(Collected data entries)
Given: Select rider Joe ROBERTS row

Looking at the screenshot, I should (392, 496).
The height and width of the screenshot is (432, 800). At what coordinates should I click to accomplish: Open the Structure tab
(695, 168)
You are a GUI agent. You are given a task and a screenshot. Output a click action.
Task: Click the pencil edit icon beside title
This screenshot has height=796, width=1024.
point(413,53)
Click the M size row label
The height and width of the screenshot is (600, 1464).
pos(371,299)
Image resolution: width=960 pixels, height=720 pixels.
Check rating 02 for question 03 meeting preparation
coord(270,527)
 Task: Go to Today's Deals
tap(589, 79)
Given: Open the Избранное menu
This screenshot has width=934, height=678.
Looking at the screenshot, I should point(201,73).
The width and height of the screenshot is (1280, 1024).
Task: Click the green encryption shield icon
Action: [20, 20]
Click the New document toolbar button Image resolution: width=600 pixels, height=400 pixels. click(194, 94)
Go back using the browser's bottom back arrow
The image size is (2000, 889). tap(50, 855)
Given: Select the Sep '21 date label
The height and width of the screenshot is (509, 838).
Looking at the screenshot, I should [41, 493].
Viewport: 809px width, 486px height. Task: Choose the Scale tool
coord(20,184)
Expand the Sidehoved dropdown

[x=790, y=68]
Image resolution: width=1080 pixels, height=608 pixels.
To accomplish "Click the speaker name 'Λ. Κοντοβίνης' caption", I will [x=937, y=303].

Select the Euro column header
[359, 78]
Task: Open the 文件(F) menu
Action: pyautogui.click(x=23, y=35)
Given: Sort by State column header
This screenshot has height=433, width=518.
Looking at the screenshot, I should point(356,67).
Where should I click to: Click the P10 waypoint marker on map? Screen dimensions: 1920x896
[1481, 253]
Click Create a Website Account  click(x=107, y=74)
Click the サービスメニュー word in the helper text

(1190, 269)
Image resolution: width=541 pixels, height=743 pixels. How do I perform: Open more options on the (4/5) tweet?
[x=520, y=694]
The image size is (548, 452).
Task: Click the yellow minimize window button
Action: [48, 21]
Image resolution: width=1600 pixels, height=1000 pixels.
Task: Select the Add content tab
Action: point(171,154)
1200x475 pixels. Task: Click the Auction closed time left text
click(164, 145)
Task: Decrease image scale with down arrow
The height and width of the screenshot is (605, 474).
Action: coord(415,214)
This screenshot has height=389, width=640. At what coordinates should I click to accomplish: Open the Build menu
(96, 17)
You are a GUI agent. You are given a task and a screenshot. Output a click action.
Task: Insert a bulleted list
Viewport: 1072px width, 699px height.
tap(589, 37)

## YOUR ASSIGNMENT
Give back every line above, unchanged.

## EXPECTED OUTPUT
Given: Select rider Joe ROBERTS row

Looking at the screenshot, I should (392, 496).
The height and width of the screenshot is (432, 800). At what coordinates should I click to accomplish: Open the Structure tab
(695, 168)
You are a GUI agent. You are given a task and a screenshot. Output a click action.
Task: Click the pencil edit icon beside title
This screenshot has height=796, width=1024.
point(413,53)
Click the M size row label
The height and width of the screenshot is (600, 1464).
pos(371,299)
Image resolution: width=960 pixels, height=720 pixels.
Check rating 02 for question 03 meeting preparation
coord(270,527)
 Task: Go to Today's Deals
tap(589, 79)
Given: Open the Избранное menu
This screenshot has width=934, height=678.
Looking at the screenshot, I should point(201,73).
The width and height of the screenshot is (1280, 1024).
Task: Click the green encryption shield icon
Action: [20, 20]
Click the New document toolbar button Image resolution: width=600 pixels, height=400 pixels. click(194, 94)
Go back using the browser's bottom back arrow
The image size is (2000, 889). tap(50, 855)
Given: Select the Sep '21 date label
The height and width of the screenshot is (509, 838).
Looking at the screenshot, I should [41, 493].
Viewport: 809px width, 486px height. Task: Choose the Scale tool
coord(20,184)
Expand the Sidehoved dropdown

[x=790, y=68]
Image resolution: width=1080 pixels, height=608 pixels.
To accomplish "Click the speaker name 'Λ. Κοντοβίνης' caption", I will [x=937, y=303].

Select the Euro column header
[359, 78]
Task: Open the 文件(F) menu
Action: pyautogui.click(x=23, y=35)
Given: Sort by State column header
This screenshot has height=433, width=518.
Looking at the screenshot, I should point(356,67).
Where should I click to: Click the P10 waypoint marker on map? Screen dimensions: 1920x896
[1481, 253]
Click Create a Website Account  click(x=107, y=74)
Click the サービスメニュー word in the helper text

(1190, 269)
Image resolution: width=541 pixels, height=743 pixels. How do I perform: Open more options on the (4/5) tweet?
[x=520, y=694]
The image size is (548, 452).
Task: Click the yellow minimize window button
Action: [48, 21]
Image resolution: width=1600 pixels, height=1000 pixels.
Task: Select the Add content tab
Action: point(171,154)
1200x475 pixels. Task: Click the Auction closed time left text
click(164, 145)
Task: Decrease image scale with down arrow
The height and width of the screenshot is (605, 474).
Action: coord(415,214)
This screenshot has height=389, width=640. At what coordinates should I click to accomplish: Open the Build menu
(96, 17)
You are a GUI agent. You are given a task and a screenshot. Output a click action.
Task: Insert a bulleted list
Viewport: 1072px width, 699px height.
tap(589, 37)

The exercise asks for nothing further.